Scan the records beneath this line for the line holding "Young forever : the" and the line holding "The great demographic", then transcribe exactly those two and all lines between.

** Opening Data section block **

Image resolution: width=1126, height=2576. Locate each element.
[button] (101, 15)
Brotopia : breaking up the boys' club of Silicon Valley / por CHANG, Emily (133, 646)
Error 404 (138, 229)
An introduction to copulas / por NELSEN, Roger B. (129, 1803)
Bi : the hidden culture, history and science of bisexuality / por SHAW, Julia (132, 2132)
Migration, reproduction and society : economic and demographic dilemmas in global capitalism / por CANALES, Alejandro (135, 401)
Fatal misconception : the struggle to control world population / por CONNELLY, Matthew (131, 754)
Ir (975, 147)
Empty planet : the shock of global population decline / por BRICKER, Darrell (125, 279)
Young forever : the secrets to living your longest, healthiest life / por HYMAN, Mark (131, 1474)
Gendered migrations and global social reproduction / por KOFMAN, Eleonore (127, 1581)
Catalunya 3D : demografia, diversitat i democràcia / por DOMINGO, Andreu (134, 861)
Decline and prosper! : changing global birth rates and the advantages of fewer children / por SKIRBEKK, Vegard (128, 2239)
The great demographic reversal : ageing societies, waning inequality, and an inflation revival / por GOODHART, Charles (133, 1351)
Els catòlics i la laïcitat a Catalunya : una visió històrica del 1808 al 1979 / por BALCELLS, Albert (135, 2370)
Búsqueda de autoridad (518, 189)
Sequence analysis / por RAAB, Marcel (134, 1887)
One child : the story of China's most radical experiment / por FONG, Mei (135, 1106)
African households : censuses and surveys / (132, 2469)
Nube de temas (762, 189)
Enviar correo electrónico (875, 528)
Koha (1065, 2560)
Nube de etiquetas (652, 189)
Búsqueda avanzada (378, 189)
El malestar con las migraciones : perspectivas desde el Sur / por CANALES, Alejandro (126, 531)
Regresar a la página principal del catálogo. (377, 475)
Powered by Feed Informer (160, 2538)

** Closing Data section block **

Output for this exercise:
Young forever : the secrets to living your longest, healthiest life / por HYMAN, Mark (131, 1474)
Gendered migrations and global social reproduction / por KOFMAN, Eleonore (127, 1581)
Catalunya 3D : demografia, diversitat i democràcia / por DOMINGO, Andreu (134, 861)
Decline and prosper! : changing global birth rates and the advantages of fewer children / por SKIRBEKK, Vegard (128, 2239)
The great demographic reversal : ageing societies, waning inequality, and an inflation revival / por GOODHART, Charles (133, 1351)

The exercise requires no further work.